With 2015 coming to an end, I thought I would reflect on the year, and mostly, reflect on being a parent, and what parenting is; how it is compared to how I thought it would be. I have already broached this in a previous blog Am I Wife/Mama Enough a few months back, but here are a few more of my thoughts.
Writing this blog without too many cliches is going to be tough. You know the cliches I’m on about. The “I won’t do this as a parent”
The phrases we utter as we gently place our hands on our first ever baby bump.
I won’t be the parent that uses the tv as a babysitter, I won’t buy horrible plastic toys (they will all be wooden and educational and wonderful!) I won’t let my children have tablet time, or resort to technology to entertain them. They will have their own library and read book after book. I will cook from scratch, I will never let them know what sweets are, and they will never have a McDonald’s.
Yeah. That. All of that. I’ve broken every single one of my own “rules”, and my son is a mere 18 months old.

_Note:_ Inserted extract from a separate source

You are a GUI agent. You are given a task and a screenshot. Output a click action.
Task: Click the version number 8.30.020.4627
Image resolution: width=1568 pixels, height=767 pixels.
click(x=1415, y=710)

But how we raise our children, how many nights a week we give them fish fingers and apple slices for dinner, they aren’t the only bits that define the parent that we are. We don’t really stop to think about it before baby is here, but it’s not all about the gifts under the tree on Christmas Day! It’s also about the person we become. Do we loose sight of the women we once were? Do we become sanctimommy’s judging, sniggering and belittling those that dare (or manage!) to do it completely differently to ourselves? Are we what we expected to be as a mother? Earth mama extraordinaire? High flyer with a Nanny at home? Or frazzled, sauce in your hair and odd socks on your feet with a bombsite of a house…
I’m not sure what I expected as a mother. I don’t think I knew what type of mother I wanted to be, and I’m not sure that the mother I have become has a particular label. There are days where I’m fuelled by self doubt, and others where I’m floating in a cloud of “I’ve got this”

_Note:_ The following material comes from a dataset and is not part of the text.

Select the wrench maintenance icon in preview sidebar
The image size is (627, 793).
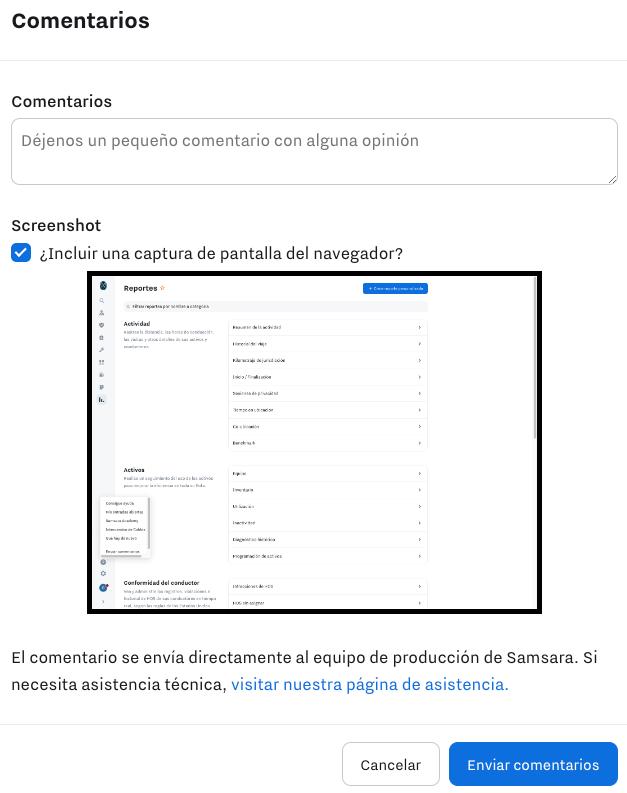click(102, 350)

Mostly, I wanted to be the parent with a happy, confident, outgoing little person, I wanted to breastfeed for at least 12 months, and I wanted to be called Mama rather than Mummy.
Our breastfeeding journey came to an end just a few short weeks ago (we made it to 17.5 months) Sebastien says “Merci”, and “un, deux, trois” and hiya/goodbye to most people he meets. Yes. He also eats chicken nuggets, he has so many noisy toys that I’ve had to buy shares in Duracell, and I know all the kids tv channels without using the TV guide, but you know what, happy is happy, and I’m ok with that! So as I sit back and gaze out over the broken baubles off the tree, and absentmindedly sing along to Maya the bee, I wish all you Mamas and daddies a wonderful Christmas full of love and laughter, and a year filled with happy happy moments. Remember guys, you’ve got this!!